Изменить стиль страницы

— Ни хрена ты не понимаешь. — Григорий Иванович вытащил из шкафчика черную бутылку. Совершенно черную. Не разглядеть, что же там, внутри. Сургучом была запечатана. Сейчас сургуч сбит. — Не хочешь глотнуть? — спросил хозяин, хитро щурясь. — И правильно делаешь, что не хочешь. Сильная это штука. — Дядя Гриша спрятал бутылку обратно в шкафчик. — Жидкость там прозрачная, как слеза. От спиртяшки не отличишь. Но стоит пару капель в стакан капнуть — и ты уже никакой. Пока ты в усадьбе Марьи Гавриловны ее портрет в кабинете рассматривал, я в подвальчик слазал, да потайной погребок наш отыскал, и забрал оттуда инструментик мой, для колец потребный, да бутылочку эту. Последнюю. — Дядя Гриша вновь наполнил свой стакан.

Хлопнул, запрокинув голову. На красной шее дернулся вверх и вниз кадык. И на шее больше не было ожерелья. Роман даже не удивился. Почти.

— Где оно?

— Что?

— Да ожерелье.

— А… Да не держатся на мне ошейники, племяш. Растворяются. Хулиганство мое на них как кислота действует. Ядовито.

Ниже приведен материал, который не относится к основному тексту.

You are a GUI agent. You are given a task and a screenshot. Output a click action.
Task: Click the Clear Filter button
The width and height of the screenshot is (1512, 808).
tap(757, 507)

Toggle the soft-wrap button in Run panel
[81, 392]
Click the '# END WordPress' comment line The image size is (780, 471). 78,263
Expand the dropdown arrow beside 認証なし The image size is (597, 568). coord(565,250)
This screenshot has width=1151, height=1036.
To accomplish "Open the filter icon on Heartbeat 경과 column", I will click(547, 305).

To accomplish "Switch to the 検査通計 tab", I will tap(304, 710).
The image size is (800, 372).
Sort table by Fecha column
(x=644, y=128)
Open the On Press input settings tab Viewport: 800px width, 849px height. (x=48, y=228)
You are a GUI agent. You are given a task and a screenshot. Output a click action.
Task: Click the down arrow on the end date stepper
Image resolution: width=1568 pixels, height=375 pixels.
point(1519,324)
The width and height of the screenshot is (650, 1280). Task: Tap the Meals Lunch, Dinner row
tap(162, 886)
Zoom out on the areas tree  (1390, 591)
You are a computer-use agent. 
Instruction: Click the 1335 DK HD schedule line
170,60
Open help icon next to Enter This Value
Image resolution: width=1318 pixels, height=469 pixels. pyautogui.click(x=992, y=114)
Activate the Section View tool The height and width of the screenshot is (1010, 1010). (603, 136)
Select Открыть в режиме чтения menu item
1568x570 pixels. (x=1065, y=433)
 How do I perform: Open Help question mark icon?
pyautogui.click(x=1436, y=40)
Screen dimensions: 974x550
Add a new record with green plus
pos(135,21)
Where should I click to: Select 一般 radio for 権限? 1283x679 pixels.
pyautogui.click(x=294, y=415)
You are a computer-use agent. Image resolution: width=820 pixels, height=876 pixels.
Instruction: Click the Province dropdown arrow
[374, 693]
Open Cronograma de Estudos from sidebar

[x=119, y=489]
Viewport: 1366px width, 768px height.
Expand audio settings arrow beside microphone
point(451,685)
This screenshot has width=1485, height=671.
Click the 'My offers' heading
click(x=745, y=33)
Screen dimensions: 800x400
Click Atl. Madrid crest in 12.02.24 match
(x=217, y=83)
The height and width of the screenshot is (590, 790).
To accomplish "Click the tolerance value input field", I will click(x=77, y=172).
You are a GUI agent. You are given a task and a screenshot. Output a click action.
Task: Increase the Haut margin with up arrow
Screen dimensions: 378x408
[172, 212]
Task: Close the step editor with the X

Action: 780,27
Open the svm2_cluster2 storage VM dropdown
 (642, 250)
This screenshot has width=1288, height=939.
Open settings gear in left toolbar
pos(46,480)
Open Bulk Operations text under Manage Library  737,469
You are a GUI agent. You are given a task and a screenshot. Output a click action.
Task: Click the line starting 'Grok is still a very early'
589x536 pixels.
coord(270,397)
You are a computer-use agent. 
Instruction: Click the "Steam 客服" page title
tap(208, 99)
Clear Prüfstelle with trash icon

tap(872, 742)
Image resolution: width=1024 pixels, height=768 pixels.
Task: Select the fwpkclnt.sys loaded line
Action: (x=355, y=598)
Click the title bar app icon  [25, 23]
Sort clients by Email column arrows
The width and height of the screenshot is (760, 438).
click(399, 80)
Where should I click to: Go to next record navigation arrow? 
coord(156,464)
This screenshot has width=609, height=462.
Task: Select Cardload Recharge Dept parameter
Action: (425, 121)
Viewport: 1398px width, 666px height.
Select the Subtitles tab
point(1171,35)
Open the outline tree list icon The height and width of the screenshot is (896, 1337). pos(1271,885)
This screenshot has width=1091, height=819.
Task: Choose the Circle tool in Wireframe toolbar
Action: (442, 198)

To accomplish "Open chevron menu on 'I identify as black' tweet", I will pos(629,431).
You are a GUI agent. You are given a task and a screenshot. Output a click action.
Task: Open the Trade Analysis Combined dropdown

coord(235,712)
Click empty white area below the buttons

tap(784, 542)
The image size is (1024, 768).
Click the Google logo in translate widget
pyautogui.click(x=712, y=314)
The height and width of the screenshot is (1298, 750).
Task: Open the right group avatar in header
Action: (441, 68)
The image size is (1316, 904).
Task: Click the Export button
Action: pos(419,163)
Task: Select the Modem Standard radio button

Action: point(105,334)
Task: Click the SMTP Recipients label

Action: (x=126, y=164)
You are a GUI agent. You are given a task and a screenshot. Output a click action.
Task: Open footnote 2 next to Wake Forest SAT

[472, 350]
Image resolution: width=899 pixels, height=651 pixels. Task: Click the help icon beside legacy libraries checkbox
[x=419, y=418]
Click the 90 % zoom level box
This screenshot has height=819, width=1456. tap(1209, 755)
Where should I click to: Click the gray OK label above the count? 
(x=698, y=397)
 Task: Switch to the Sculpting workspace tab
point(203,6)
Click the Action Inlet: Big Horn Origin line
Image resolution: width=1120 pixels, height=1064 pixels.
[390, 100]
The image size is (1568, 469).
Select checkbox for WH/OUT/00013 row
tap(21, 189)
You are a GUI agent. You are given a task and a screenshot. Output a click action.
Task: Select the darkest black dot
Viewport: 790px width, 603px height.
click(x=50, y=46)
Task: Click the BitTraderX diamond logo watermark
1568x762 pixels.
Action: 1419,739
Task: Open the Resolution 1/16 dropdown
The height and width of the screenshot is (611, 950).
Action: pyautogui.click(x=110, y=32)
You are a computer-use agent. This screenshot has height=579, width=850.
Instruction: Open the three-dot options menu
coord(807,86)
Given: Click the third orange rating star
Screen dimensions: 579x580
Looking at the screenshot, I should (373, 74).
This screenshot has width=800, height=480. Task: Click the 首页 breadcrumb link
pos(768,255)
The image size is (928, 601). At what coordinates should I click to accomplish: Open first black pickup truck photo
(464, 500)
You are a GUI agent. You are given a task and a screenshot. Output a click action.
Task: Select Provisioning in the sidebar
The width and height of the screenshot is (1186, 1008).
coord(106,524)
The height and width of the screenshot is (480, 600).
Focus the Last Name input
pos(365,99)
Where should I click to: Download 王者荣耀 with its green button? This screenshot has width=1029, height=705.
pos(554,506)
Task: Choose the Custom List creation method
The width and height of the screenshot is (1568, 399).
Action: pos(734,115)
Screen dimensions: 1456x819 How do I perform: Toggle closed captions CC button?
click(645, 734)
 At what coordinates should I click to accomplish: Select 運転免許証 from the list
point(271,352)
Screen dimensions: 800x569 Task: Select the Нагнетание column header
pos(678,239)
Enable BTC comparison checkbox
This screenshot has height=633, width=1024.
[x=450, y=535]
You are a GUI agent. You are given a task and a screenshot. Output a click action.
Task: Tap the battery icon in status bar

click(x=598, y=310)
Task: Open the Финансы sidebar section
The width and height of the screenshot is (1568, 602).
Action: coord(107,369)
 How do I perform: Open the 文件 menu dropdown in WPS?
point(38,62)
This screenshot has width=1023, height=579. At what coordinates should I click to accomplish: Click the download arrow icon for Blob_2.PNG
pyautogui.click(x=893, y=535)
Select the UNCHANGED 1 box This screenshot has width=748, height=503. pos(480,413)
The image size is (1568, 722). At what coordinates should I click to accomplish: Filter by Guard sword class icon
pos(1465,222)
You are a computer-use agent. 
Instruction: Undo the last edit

— Значит, у тебя уже было ожерелье? Ну да. Иначе ты бы через портал не прошел. И… растворилось… Так?

— Ну, вроде того.

— Но ты же вновь ожерелье принял! Такого не бывает! Второй раз ожерелье не подаришь.

— Почему? — искренне изумился дядя Гриша.

— Мой дед говорил, что второе ожерелье человека задушит. А ты и глазом не моргнул, когда ожерелье потребовал.

— А чего мне моргать-то? От страха, что ли? Так какой я после этого хулиган?

— Погоди… А может, ожерелье растворяется после того, как ты кольцо изготовляешь?

— Может, и так. Но не сразу. Дня два-три еще держится. А потом — впитывается в мою шкуру. Бесследно.

— Дядя Гриша, так ты назад пройти не мог в том, в шестидесятом…

— Э, хватит! — Григорий Иванович повел перед носом Романа пальцем из стороны в сторону. — Хватит свой длинный нос куда не надо совать. Мог — не мог, значения не имеет. Теперь здесь хулиганю, и точка. Выпьем. Ты из своей фляги, я — из стакана, за то, чтоб нам еще долго на этой земле хулиганить.

— А с женишком что сделаете?

Григорий Иванович посуровел:

— Ты в это дело не суйся. Не твое. Я сам ему такое хулиганство устрою, что он про свои хулиганства забудет. Тут я хулиганю. И точка.

И дядя Гриша наполнил вновь стакан. Бутылка опустела.